Emerging markets have been the darling of the financial world since 2009, as global investors have pursued stronger returns and driven by a belief that countries such as China and Brazil will lead global growth in the next few years, while developed world economies remain nearly stagnant.
Bernstein, who now runs his own firm after being chief investment strategist for Merrill Lynch & Co, said the love affair with emerging markets is overdone. “I think what people are completely missing is that the risk is not here in the United States,” he told the Reuters 2011 Investment Outlook Summit. “The risk is in emerging markets. There are just monstrous risks in emerging markets right now in my opinion.”
Red flags are mounting
Brazil’s and India’s government yield curves are inverting, a condition in which short-term rates rise above longer yields. Historically, such an inversion almost invariably precedes a recession, as investors temporarily accept lower long rates in anticipation of the decline in yields that typically accompanies an economic downturn.
Also, China’s economy is slowing quickly from its double-digit pace, as authorities there have adopted policy tightening measures. So far this year, the MSCI Emerging Market equity index is down 0.6 percent after rising 16.4 percent in 2010 and jumping 74.5 percent in 2009.
Bernstein is not alone in his caution for Emerging Markets
John Paul Smith, chief emerging equity strategist at Deutsche Bank, also told the Reuters Summit that uncertainty over the Chinese economy is clouding the outlook for emerging equities. He recommended a 10-20 percent underweight on the sector over the next six months.
“There’s a significant chance we get a fairly major sell-off,” he said of emerging markets. “China is so untransparent but massively important for asset classes and global markets.”
Joyce Chang, global head of emerging markets research at JPMorgan, said the rate cycle for Brazil, Chile and Israel is not over. “Right now, 16 emerging market central banks have actually raised rates since the beginning of the year. But on average, they’ve raised pretty modestly — only 51 basis points. That’s very modest for 6 percent growth.” Between now and the end of the year, Chang sees another 60 basis points more of tightening.

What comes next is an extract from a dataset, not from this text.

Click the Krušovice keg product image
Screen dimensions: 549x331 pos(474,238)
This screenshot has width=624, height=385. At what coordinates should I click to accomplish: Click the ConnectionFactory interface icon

Meanwhile, Bernstein noted that the Standard & Poor’s 500 Index is up 1.7 percent this year and that U.S. equities have been the better bet than emerging markets over the last two years.
A government yield curve in general would be upward sloping. But the signal that there’s increased risk of a bear market is not at the beginning of a tightening cycle, it’s when a central bank has tightened too much, he said. The markets almost always take notice.
“How do you know when the central bank has tightened too much? It’s when the yield curve inverts. Historically that has been a fantastic indicator,” Bernstein said.
Indian and Brazil’s yield curve inverted last week
“If you look at inverted yield curves around the world, the most inverted yield curves are Greece, Ireland and Portugal, and then comes India and Brazil. There is your warning sign that no one is talking about,” he said.
Inflation has been creeping up in Brazil and India, where the central bank is expected to raise its key interest rate to 12.25 after the close of market on Wednesday.
Bernstein said emerging market investors are putting a blind eye to the warning signals of a deep decline in emerging markets.
“The common thing you hear, is ‘well, they are overheating,’ which is such a positive spin,” Bernstein said. “The markets are still priced for very rapid unhindered growth, and I just think the probability of that is getting less and less.”